The Financial Conduct Authority said many were encouraged by the publicity blitz it launched in the summer of 2019 to warn consumers that they had limited time left to make a complaint.
The advertisements featured an animatronic likeness of Arnold Schwarzenegger’s Terminator character, which urged people to ‘do it now’ before it was too late.
Scandal: The Financial Conduct Authority said many victims were encouraged by the publicity blitz it launched in the summer of 2019
The FCA yesterday revealed that 8.9million complaints had been submitted in the 14 months leading up to last August’s deadline.
About 6.2million customers visited the regulator’s PPI website and 110,000 called its telephone helpline.
Overall, the FCA said more than 32.4million complaints had been made and £38billion paid out in damages. Analysts expect the final bill paid by banks to surpass £50billion, with Lloyds Banking Group setting aside £22billion.
Jonathan Davidson, the FCA’s executive director of supervision, retail and authorisations, said the PPI scandal was ‘the largest consumer redress exercise in the UK’s history’.

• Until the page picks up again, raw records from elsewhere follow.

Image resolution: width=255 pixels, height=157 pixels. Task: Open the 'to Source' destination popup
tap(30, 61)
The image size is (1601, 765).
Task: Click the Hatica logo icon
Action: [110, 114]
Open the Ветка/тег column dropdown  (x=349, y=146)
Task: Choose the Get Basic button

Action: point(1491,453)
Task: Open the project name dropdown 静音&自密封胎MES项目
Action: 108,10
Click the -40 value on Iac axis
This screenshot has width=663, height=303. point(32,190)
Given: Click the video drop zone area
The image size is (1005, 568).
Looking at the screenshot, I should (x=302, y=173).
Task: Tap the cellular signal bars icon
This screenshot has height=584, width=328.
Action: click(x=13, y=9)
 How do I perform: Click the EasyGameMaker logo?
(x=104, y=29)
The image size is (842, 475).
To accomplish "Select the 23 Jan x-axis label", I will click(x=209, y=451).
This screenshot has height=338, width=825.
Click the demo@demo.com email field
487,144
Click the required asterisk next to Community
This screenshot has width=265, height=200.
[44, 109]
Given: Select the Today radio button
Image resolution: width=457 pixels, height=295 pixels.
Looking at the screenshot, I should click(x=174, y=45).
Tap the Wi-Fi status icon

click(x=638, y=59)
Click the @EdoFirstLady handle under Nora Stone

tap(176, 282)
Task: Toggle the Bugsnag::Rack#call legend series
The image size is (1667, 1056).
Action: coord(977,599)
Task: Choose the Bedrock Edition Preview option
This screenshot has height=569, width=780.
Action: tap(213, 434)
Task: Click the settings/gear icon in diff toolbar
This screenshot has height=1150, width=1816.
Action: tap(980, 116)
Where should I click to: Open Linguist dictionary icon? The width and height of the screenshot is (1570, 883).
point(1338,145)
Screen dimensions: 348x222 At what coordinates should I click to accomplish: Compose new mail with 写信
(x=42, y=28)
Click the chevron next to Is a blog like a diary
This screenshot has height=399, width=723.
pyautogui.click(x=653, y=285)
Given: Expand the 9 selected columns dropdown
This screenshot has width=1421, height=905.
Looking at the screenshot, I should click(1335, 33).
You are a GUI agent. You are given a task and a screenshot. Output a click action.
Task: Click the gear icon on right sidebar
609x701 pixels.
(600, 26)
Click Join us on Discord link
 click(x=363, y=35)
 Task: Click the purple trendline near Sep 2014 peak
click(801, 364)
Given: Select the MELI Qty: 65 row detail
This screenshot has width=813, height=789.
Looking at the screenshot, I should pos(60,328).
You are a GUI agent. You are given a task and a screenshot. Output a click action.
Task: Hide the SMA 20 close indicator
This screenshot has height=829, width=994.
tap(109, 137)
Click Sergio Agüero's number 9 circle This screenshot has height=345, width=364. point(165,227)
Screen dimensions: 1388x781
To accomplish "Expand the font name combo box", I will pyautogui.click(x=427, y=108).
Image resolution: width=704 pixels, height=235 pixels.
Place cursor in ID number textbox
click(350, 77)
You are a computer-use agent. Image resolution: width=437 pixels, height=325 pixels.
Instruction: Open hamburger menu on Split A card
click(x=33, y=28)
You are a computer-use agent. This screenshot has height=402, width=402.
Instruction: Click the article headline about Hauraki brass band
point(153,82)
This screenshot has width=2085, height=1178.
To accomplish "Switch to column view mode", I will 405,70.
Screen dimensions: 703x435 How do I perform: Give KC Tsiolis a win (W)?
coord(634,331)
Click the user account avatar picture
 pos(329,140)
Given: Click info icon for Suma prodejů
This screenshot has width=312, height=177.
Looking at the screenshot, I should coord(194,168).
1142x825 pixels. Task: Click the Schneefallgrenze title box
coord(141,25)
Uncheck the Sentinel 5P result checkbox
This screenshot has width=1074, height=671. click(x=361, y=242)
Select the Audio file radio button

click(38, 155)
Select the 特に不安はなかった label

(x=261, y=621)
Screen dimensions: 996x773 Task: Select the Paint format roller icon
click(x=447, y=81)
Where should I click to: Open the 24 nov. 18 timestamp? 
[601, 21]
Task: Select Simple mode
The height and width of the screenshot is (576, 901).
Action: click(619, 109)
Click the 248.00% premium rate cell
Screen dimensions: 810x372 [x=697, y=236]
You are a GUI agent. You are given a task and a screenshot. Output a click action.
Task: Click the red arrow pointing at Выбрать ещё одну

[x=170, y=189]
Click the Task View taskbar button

He added: ‘We set out to bring the issue of PPI to an orderly conclusion and prompt consumers who wanted to complain about PPI to act. Our campaign was a success.’
PPI, or payment protection insurance, was designed to cover loan repayments if borrowers fell ill or lost their job.
But it became one of the biggest financial scandals in recent history after many PPI products were sold to borrowers who did not want or need them.
The FCA said its efforts to tackle the problem had included making it easier for bank customers to check whether they had been sold PPI, and putting pressure on lenders to pay out valid claims promptly.